Notre voyage en yacht à moteur dans la région des mirabelles
Nous élisons domicile à bord un Linssen Grand Sturdy, pour cinq semaines. Nous louons pour la 10e fois un bateau auprès de la Yachtcharter Holiday tours à Merzig/Sarre dont nous apprécions l’accueil amical et chaleureux. C’est donc à raison que l’on peut nous qualifier de récidivistes par conviction.
Tous les bateaux sont aussi bien équipés que des yachts privés. Vu de l’extérieur, seule la discrète mention « www.saarmoselyachtcharter.de » révèle qu’il s’agit d’un bateau de location.

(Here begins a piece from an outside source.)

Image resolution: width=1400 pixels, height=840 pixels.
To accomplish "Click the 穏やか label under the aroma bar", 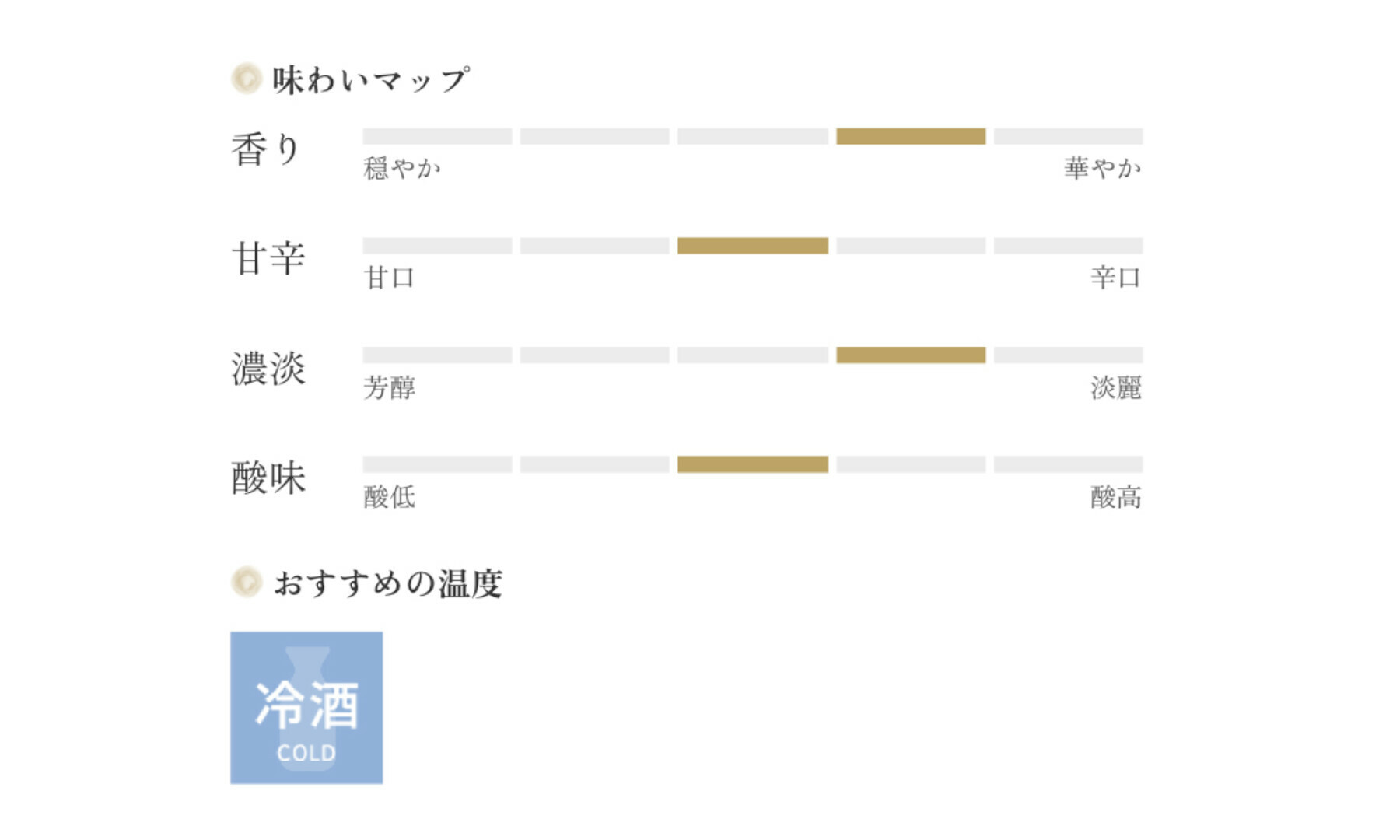I will [x=402, y=168].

Notre « Delfin » est un véritable miracle d’espace. Nous rangeons 36 bouteilles d’eau de 1,5 l et diverses bouteilles de vin à la « cave » qui pourrait facilement en contenir le double. Chaque centimètre est utile, chaque coin et chaque recoin utilisables.

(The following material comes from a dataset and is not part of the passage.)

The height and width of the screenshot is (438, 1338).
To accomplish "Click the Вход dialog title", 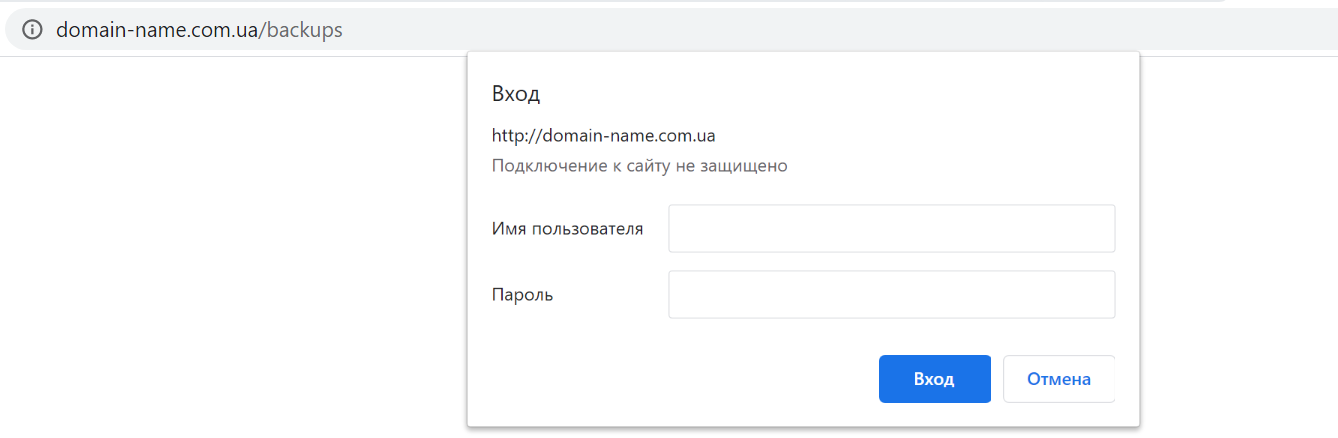I will pyautogui.click(x=516, y=95).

Nous démarrons à la mi-journée par temps variable en direction de la vallée. Après la magnifique boucle de la Sarre, nous arrivons à Mettlach, la première des trois écluses assez élevées de la Sarre. Après le passage de la première écluse sur la Moselle à Grevenmacher (Luxembourg), nous faisons une escale à Nittel, où nous amarrons au ponton communal. Bien que nous ayons comme toujours réservé notre emplacement, il est occupé par un « bateau balançoire » (c’est ainsi que l’excellente journaliste nautique Doris Sutter surnomme les bateaux sans permis loués par de grosses sociétés comme on en trouve en France). Uniquement rattachée au cordage avant et arrière, cette « villa flottante » est fortement secouée à chaque passage d’un grand bateau. Pour plus de sécurité, nous ajoutons d’autres cordages et jetons l’ancre. Nous dégustons un délicieux repas dans la salle Champagne du domaine viticole Hellershof-Zilliken, et l’Elbling si typique de la région est particulièrement bon.

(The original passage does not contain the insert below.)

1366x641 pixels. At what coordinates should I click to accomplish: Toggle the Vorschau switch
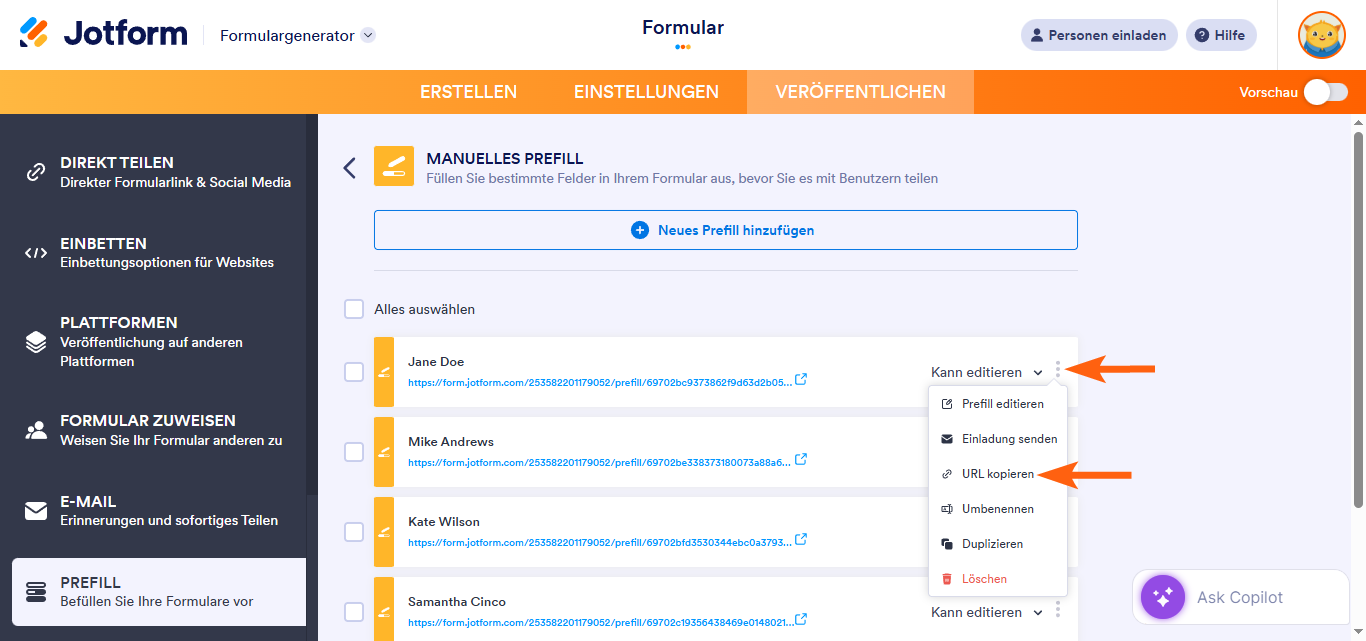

Yacht Charter Holiday Tours website
Merzig/Sarre – Charmes/Canal des Vosges
Si la Sarre inférieure connaît d’autres sas d’écluses pour bateaux de passagers et de plaisance plus petits, il faut sur la Moselle utiliser les grands sas (au moins 170 m x 11,40 m). Ce n’est qu’en France qu’il existe encore trois écluses à péniches (40 m x 5,60 m).
Le lendemain, nous poursuivons en direction de Thionville. Au bout de 4 écluses et 54 km, nous atteignons le bief amont de l’écluse.
Après seulement trois autres écluses et 30 km, nous arrivons à Metz vers midi. Cette escale est un must. Outre la cathédrale bien sûr et ses célèbres vitraux peints par Chagall, les îlots et bras secondaires de la Moselle caractérisent la vue qu’offre le chef-lieu de la Lorraine. Nous voilà au cœur du pays des mirabelles, nous en profitons pour acheter ces fruits délicieux au marché, sous forme de confiture, d’eau-de-vie et de liqueur (particulièrement bonne ajoutée à du vin blanc très sec). Les emplacements dans le port de plaisance de la Société des Régates Messines sont très bien équipés et bien situés pour rejoindre le centre ville.
Après avoir passé d’autres écluses sur la Moselle et traversé de magnifiques paysages forestiers, nous arrivons à Neuves-Maisons où se termine la Moselle en tant que voie navigable pour les gros bateaux. Nous poursuivons sur le canal des Vosges. Avant la première écluse (38,50 m x 5,20 m à partir de maintenant), nous plaçons sur la proue l’altimètre que Monsieur Schönberger nous a confié pour passer sous les ponts bas. Il est réglé sur une hauteur de pont minimale de 3,50 m. Mais attention, les fortes pluies ou les crues peuvent rapidement modifier la hauteur, et soudain il peut manquer 20 cm.
Nous amarrons à Richardménil, une petite commune qui a tout ce qu’il faut au plaisancier : eau, électricité, supermarché, boulangerie, boucherie et plusieurs restaurants. Au dessert, nous prenons du sorbet de mirabelles arrosé d’eau-de-vie à la mirabelle. Un délice.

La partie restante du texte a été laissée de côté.